Roger Quehl

On Valentine’s Day 2023, Roger Quehl IV left his apartment in Portland to go visit his parents in Searsmont, where he grew up. An outdoor education instructor, Roger had spent the previous year out west leading hikes, rock climbing adventures, and other outdoor experiences for children and adults. He had recently driven home to Maine from Colorado and was planning to stay for a few months.

That evening, driving along Route 17, a truck veered into his lane and hit his car head-on. “I was told that I was in the car for about two hours,” Roger said. “There were 40-plus people on the scene trying to save my life.”
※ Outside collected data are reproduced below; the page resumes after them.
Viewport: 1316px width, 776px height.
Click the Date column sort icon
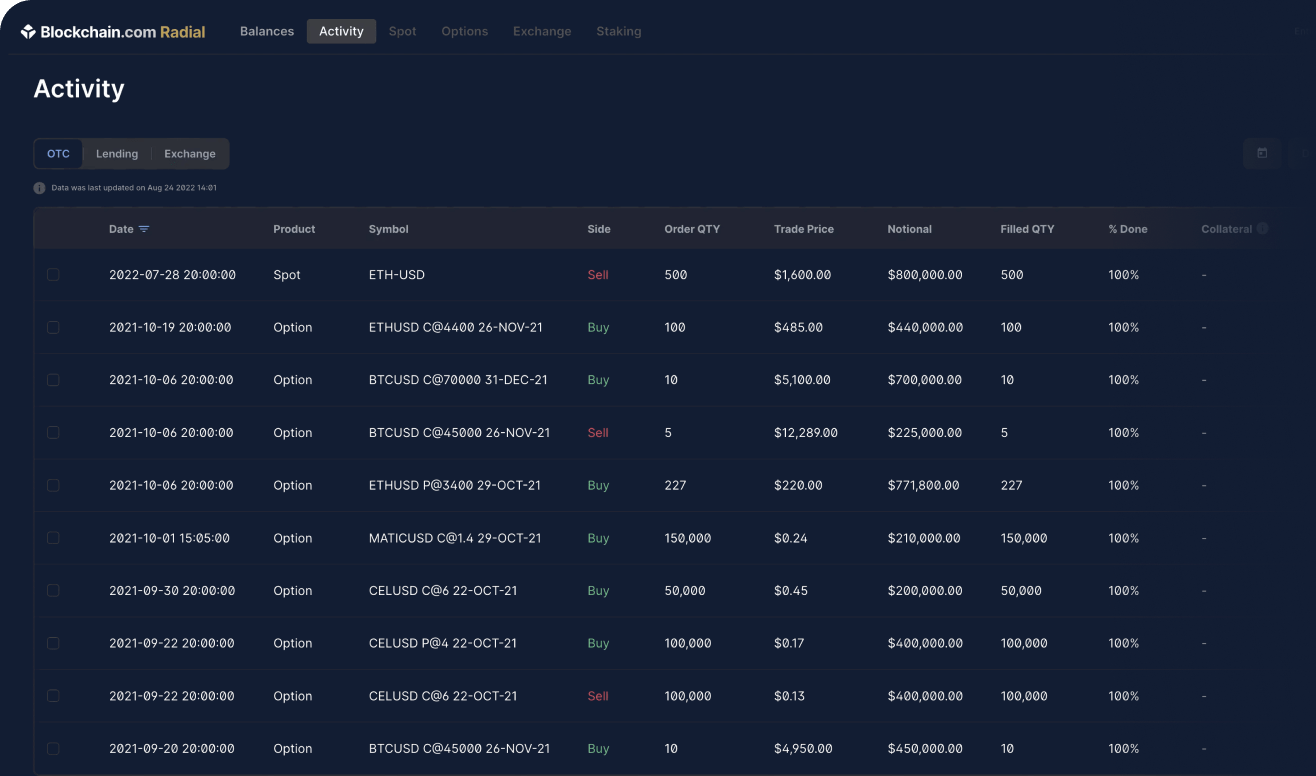point(144,229)
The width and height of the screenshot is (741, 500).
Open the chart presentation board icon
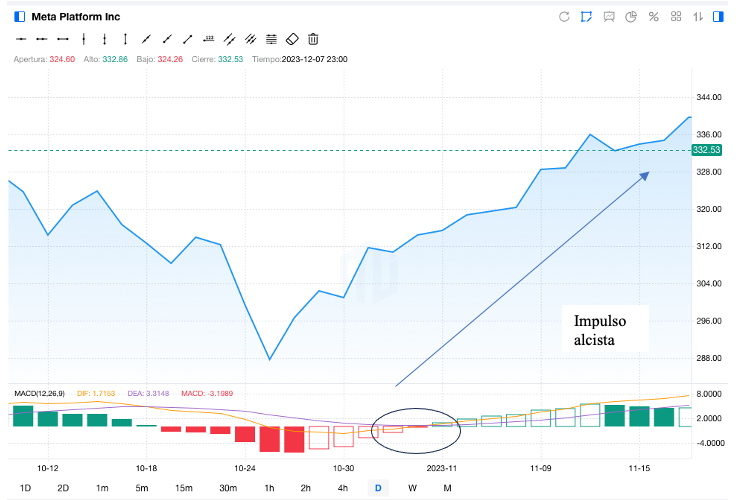pyautogui.click(x=609, y=17)
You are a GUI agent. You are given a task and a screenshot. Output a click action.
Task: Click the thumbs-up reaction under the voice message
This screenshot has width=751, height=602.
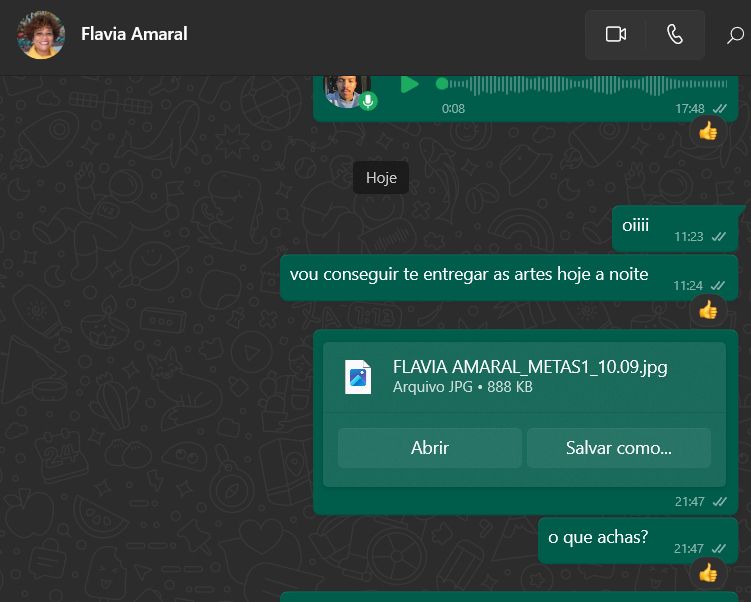(x=707, y=131)
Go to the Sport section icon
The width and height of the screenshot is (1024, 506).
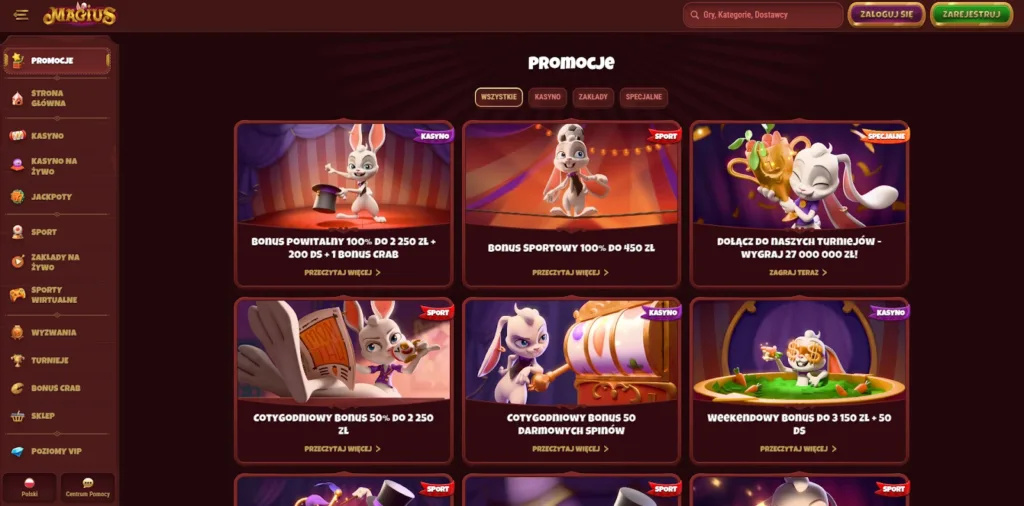point(18,232)
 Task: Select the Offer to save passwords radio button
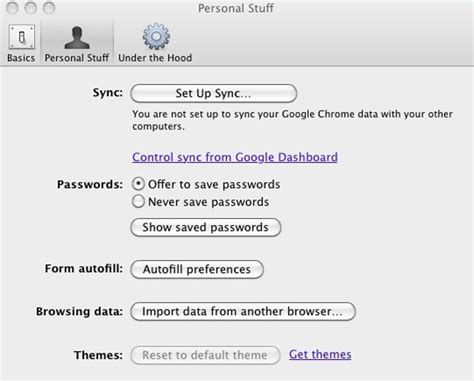coord(138,184)
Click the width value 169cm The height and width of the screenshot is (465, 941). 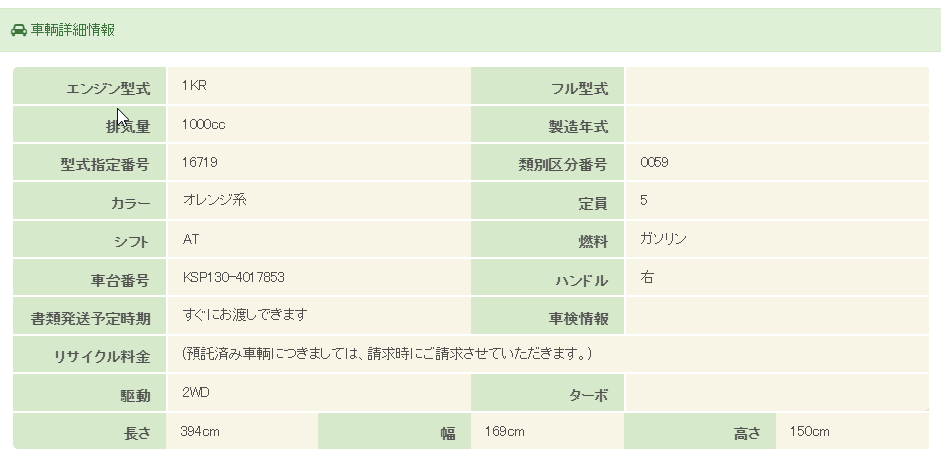click(x=504, y=432)
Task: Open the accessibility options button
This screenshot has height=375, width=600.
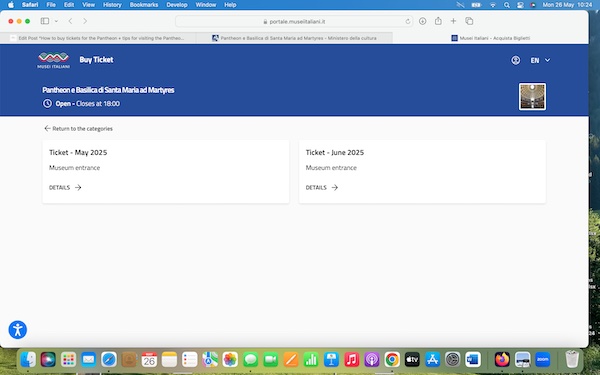Action: pos(18,330)
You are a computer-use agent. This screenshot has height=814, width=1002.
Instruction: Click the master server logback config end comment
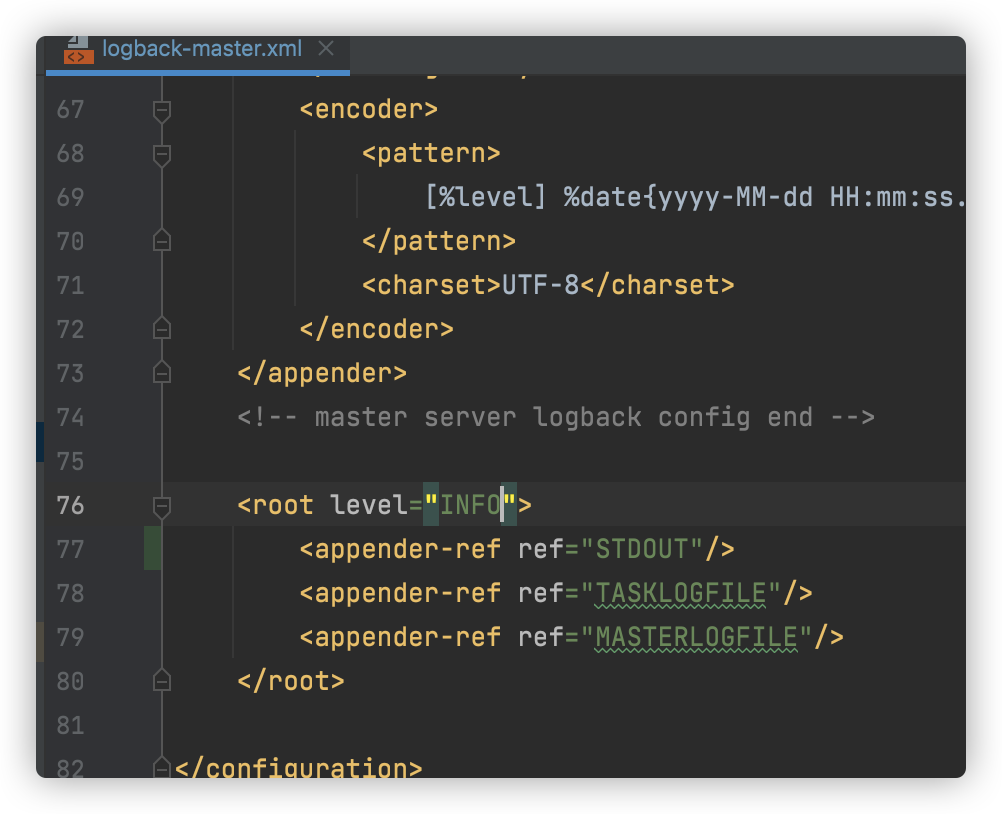coord(555,417)
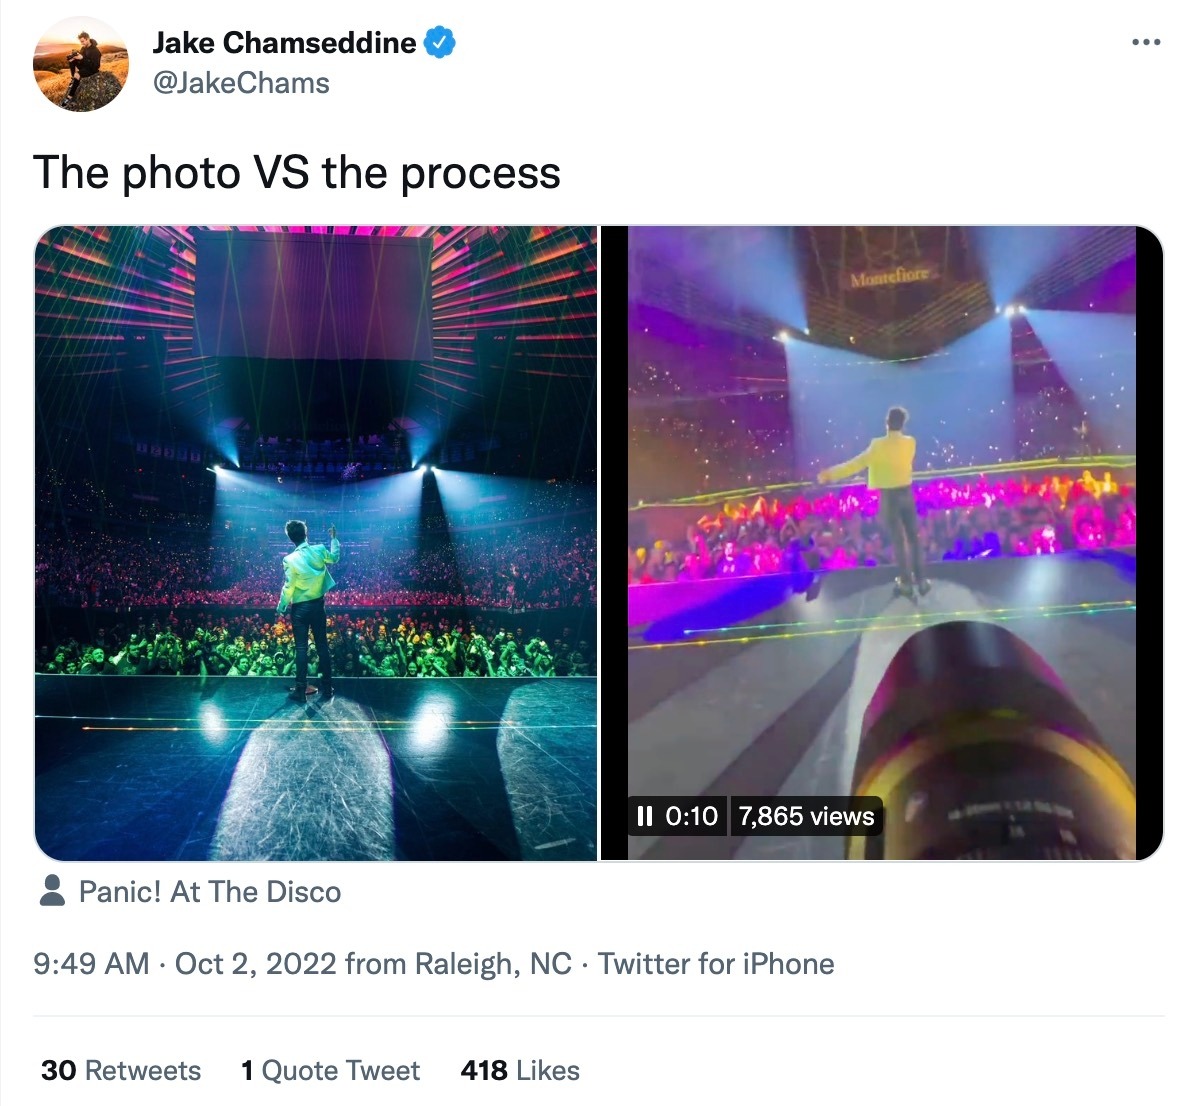Click the 0:10 video timestamp indicator

coord(691,816)
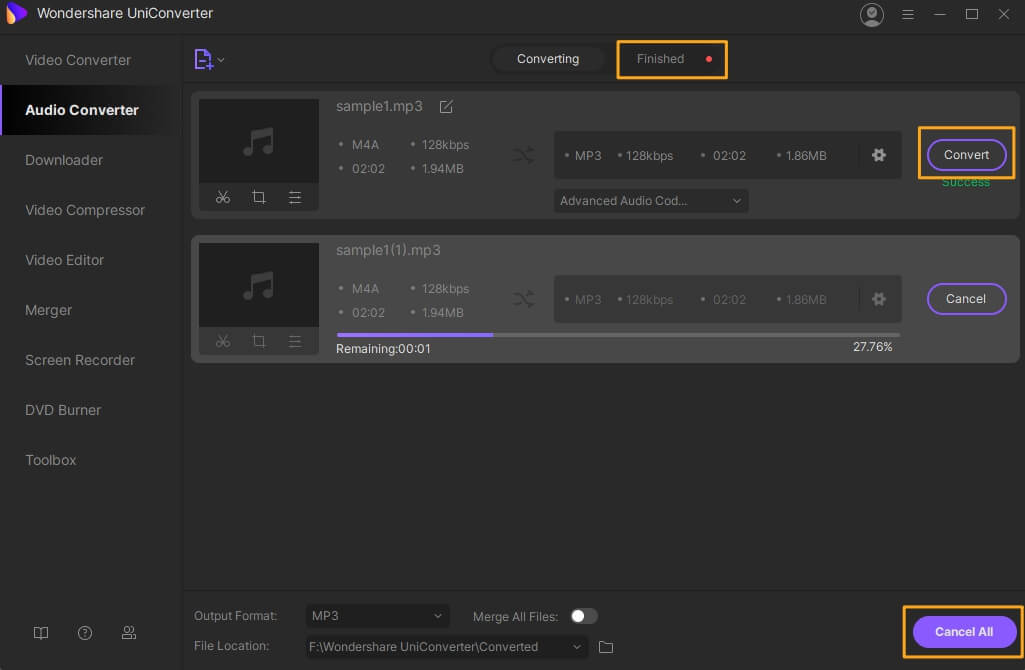Image resolution: width=1025 pixels, height=670 pixels.
Task: Select the sample1.mp3 music thumbnail
Action: tap(258, 142)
The People & Places Behind Roger’s Story

Scene call (Jefferson) to Northern Light Eastern Maine Medical Center (Bangor)

Thomas McDevitt

Veronica Marzonie

Mike Choate

Terri Smith

Rotor Wing

His injuries were extensive. He broke nine bones, including several open fractures, sustained injuries to internal organs, and was given three units of blood by the LifeFlight team on scene — all the blood that LifeFlight carries. Roger was flown to Northern Light Eastern Maine Medical Center (EMMC) in Bangor, where he was put into a medically induced coma. He says he’s lucky to be alive.

“Sometimes we’re called for the unique medical capabilities that we bring and sometimes we’re called for speed,” said LifeFlight nurse Veronica Marzonie. “In Roger’s case, he needed both. The fact that on a cold, dark winter evening, miles from a hospital, he could receive a blood transfusion was part of what bought him the time to get to the trauma center experts at EMMC.”

Roger Quehl rock climbing six months after his accident.

Six months later at the end of August, Roger walked into LifeFlight’s hangar in Bangor with a smile on his face and met the clinical crew members who cared for him. “Meeting them was a surreal thing,” Roger recalled. “These people saved my life, but I didn’t really have any idea who they are. Getting to talk to them, I got to see the emotion and how that impacted them on a personal level,” Roger recalled.

By Fall 2023, Roger was back to hiking and rock climbing again, much sooner than even he expected. “Overall, I’m pushing through and trying to challenge myself,” he said. He’s planning to remain in Maine at least for the winter, and while he’s here, he has enrolled in an EMT training course as he figures out what comes next.

Roger Quehl meets members of the team who saved him.
In September 2023, Roger (center) visited LifeFlight’s Bangor hangar and met the clinical team on his transport, flight nurse Veronica Marzonie (right) and flight paramedic Mike Choate (left).